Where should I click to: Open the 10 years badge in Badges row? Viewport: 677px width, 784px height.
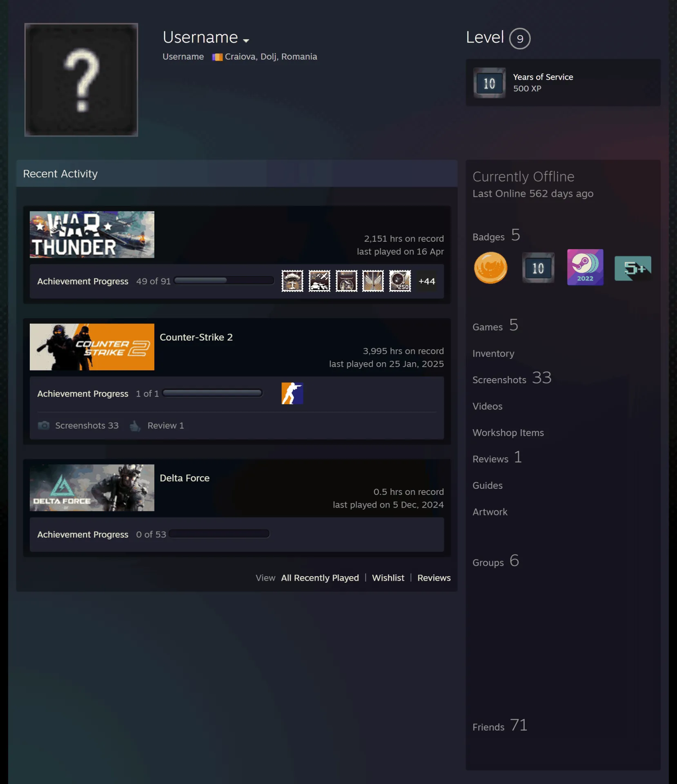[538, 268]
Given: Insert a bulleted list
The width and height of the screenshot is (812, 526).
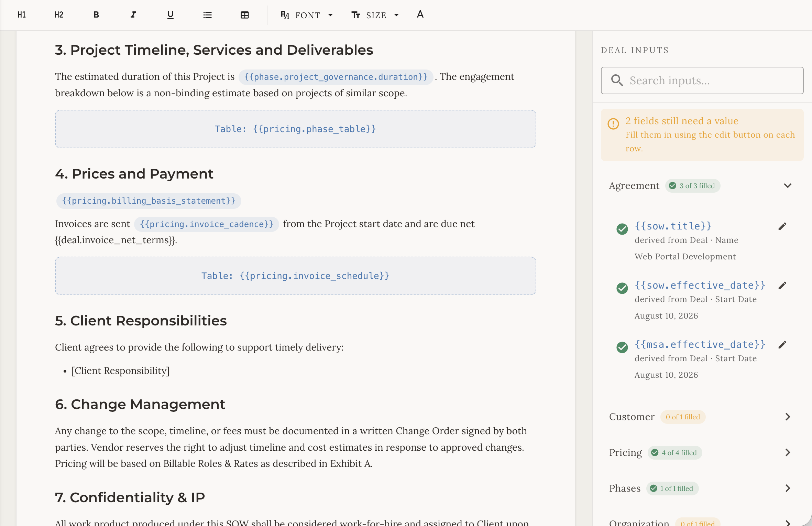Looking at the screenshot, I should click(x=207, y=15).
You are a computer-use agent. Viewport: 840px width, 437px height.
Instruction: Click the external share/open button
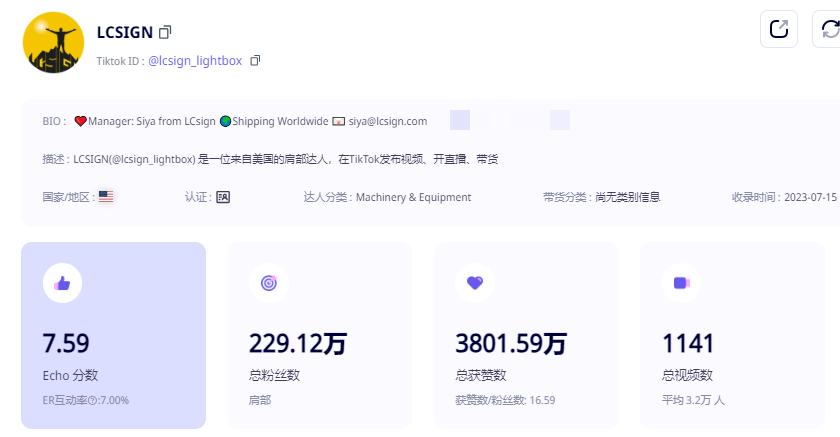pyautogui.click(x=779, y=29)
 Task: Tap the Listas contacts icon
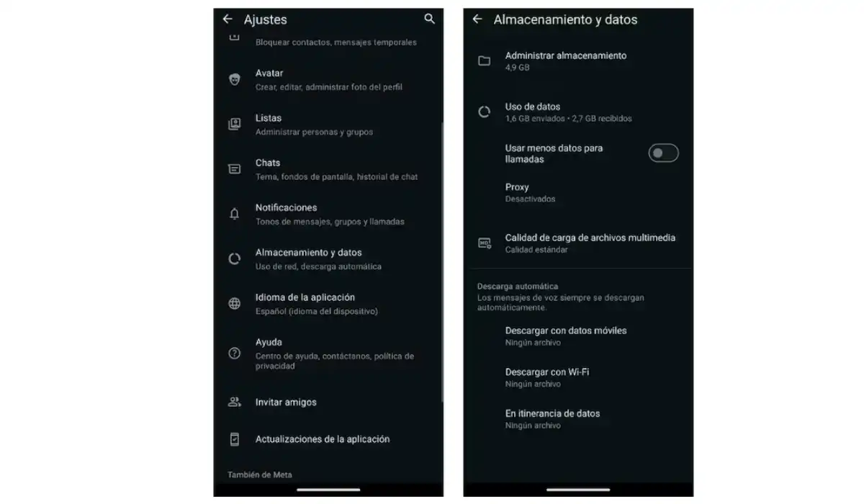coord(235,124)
---
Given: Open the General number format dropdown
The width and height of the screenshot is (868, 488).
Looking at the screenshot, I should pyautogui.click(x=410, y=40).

WHAT TO PRODUCE.
Show every line of the material that includes the string "Given".

EXPECTED ANSWER.
Given: Insert a bulleted list
Given: Open the General number format dropdown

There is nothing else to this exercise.